Since the COVID-19 pandemic caused 2020 to be anything but a “normal” year, we must go back to 2019 to fully appreciate the trend.
In 2019 there was a 173% increase in sales of “shots” of liquor on Thanksgiving Eve compared to the Wednesday prior. Sales of alcohol increased across the board by 31% on average.
Going back a little further, we see that while the unofficial holiday’s title may be new, the trend isn’t. Data from nearly 3,000 restaurants in 2016 showed a 23% increase in overall restaurant alcohol sales on the Wednesday before Thanksgiving, compared to the week prior.

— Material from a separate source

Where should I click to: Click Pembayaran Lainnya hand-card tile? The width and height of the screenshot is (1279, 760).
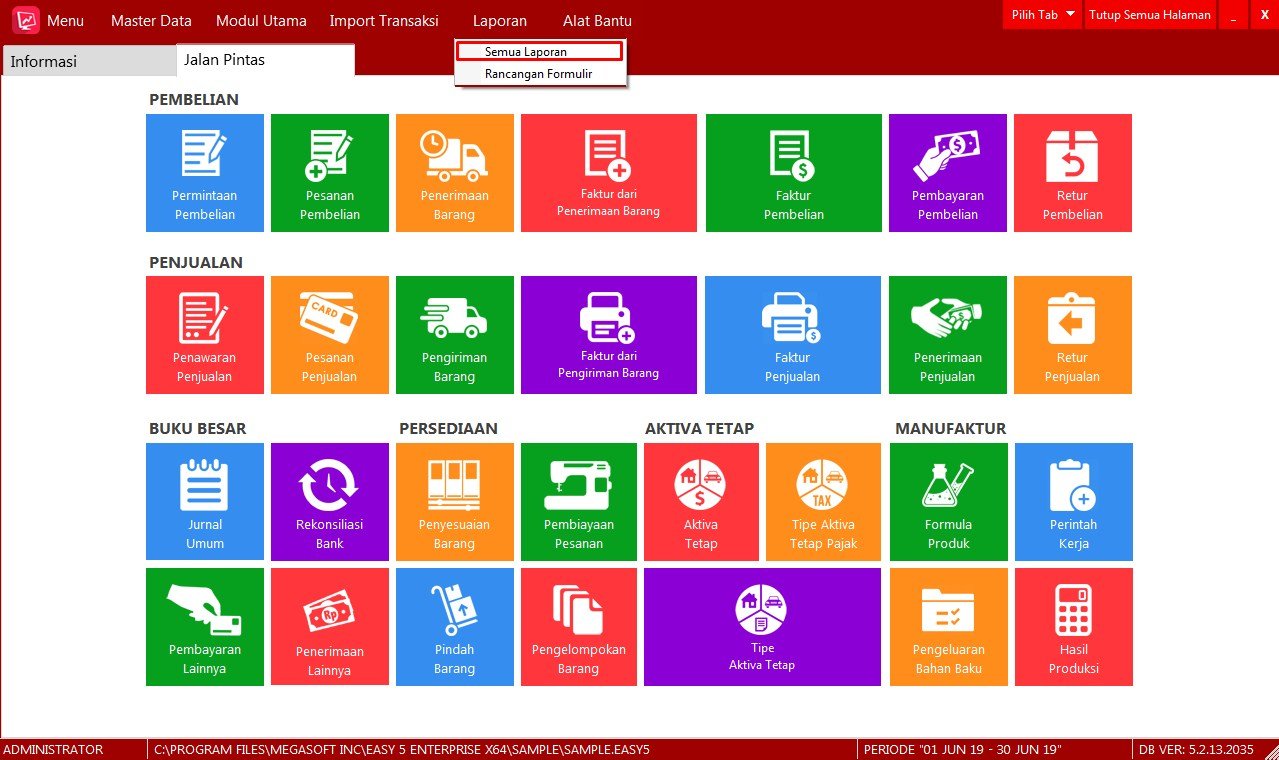[205, 627]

So, why is this a problem? Unfortunately, the day before Thanksgiving is also one of the busiest travel days of the year. So much so that some airlines even charge an additional fee just for buying a ticket that day. So, what do many people do instead? Drive.
According to Marcel Gemme of Addicted.org, celebrations like Blackout Wednesday normalize binge drinking, contribute to problematic drinking, and increase the risk of DUI charges and fatalities. During Thanksgiving, chances of DUI fatalities in America increase by 77%.
COVID-19 is known for its toll on American lives. But what we’re discovering is the fallout from this virus, the unforeseen consequences, that are now rearing their head. For instance, the pandemic dramatically worsened America’s already horrific problem of addiction and substance misuse. The year 2020 now holds the record for the most drug overdose deaths in U.S. history, with more than 93,000.
Last year, many of us couldn’t safely celebrate Thanksgiving. This year, it’s looking like many people will choose to enjoy themselves. We all deserve it, but let’s not let that be a reason to indulge so much that it’s dangerous. We’ve survived the pandemic; let’s not kill ourselves celebrating it now.
Joseph Kertis is an experienced healthcare professional turned journalist. His experience in the field of substance abuse and addiction recovery provides a unique insight into one of our Nation’s most challenging epidemics. He utilizes this knowledge in his writing to give an expert viewpoint that spreads awareness through education.